AndroidManifest.xmlの[Application Attributes]の[Label]に文字列リソースを指定することでタイトルを表示することができますが,今回のサンプルでは,主画面と副画面があるので,それぞれの画面でタイトルを変更してみます。
アプリタイトルを設定は,主画面・副画面のonCeateに以下を追加します。
// タイトルを表示する
setTitle( "この画面は主画面です" );
setTitleの第一引数がタイトルに表示したい文字列となります。
例では,主画面のタイトルを設定していますが,副画面では「この画面は副画面です」としてください。タイトルは,直接ソースコードに書いても動作に支障はありませんが,アプリを多言語対応するために,ソースコードから文字列を切り離し,リソースとして管理します。
文字列リソースは,プロジェクト内の以下に保存されています。
多言語に対応していないアプリは,端末のロケール設定に関わらず,以下の文字リソースが使われます。
res/values/strings.xml
アプリを日本語とそれ以外の言語(英語)に対応させる場合は,以下のように文字列リソースを用意します。
- 日本語: res/values-ja/strings.xml
- 英語: res/values/strings.xml
端末のロケール設定が日本語であれば「res/values-ja/strings.xml」が使われ,それ以外のロケール設定であれば「res/values/strings.xml」が使われます。それ以外の言語は,端末が多く使われている英語圏をターゲットにするのが無難なので,英語メッセージを用意しておきます。

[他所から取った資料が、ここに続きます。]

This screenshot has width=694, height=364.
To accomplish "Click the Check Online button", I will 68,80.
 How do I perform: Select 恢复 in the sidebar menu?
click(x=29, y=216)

それぞれのstrings.xmlは,以下のように記述します。
// 日本語用の文字リソース:res/values-ja/strings.xml
title_main="主アクティビティ"
title_sub="副アクティビティ"
// 英語用の文字リソース:res/values/strings.xml
title_main="Main Activity"
title_sub="Sub Activity"
=の左は,ソースコードから参照するID,右がIDに紐付く文字列になります。それぞれのファイルで,同じIDを使っているところがポイントです。IDは,それが何処で使われているのか判断できるように,title_と最初に付けます。
たとえば,ボタンなどのキャプションであればcapt_,メニューのタイトルであれば,menu_といった具合です。 リソースエディタで編集すると画面1のような感じです。
文字列リソースを使ってタイトルを設定するのには,以下のコードになります。
主画面:
// 主画面のタイトルを表示する
setTitle( R.string.title_main );
副画面:
// 副画面のタイトルを表示する
setTitle( R.string.title_sub );
setTitleの第一引数には,文字列ではなく先で作成した文字列リソースのIDを指定することで,文字列リソースを参照できます。文字列リソースは,R.string.xxx」のように指定します。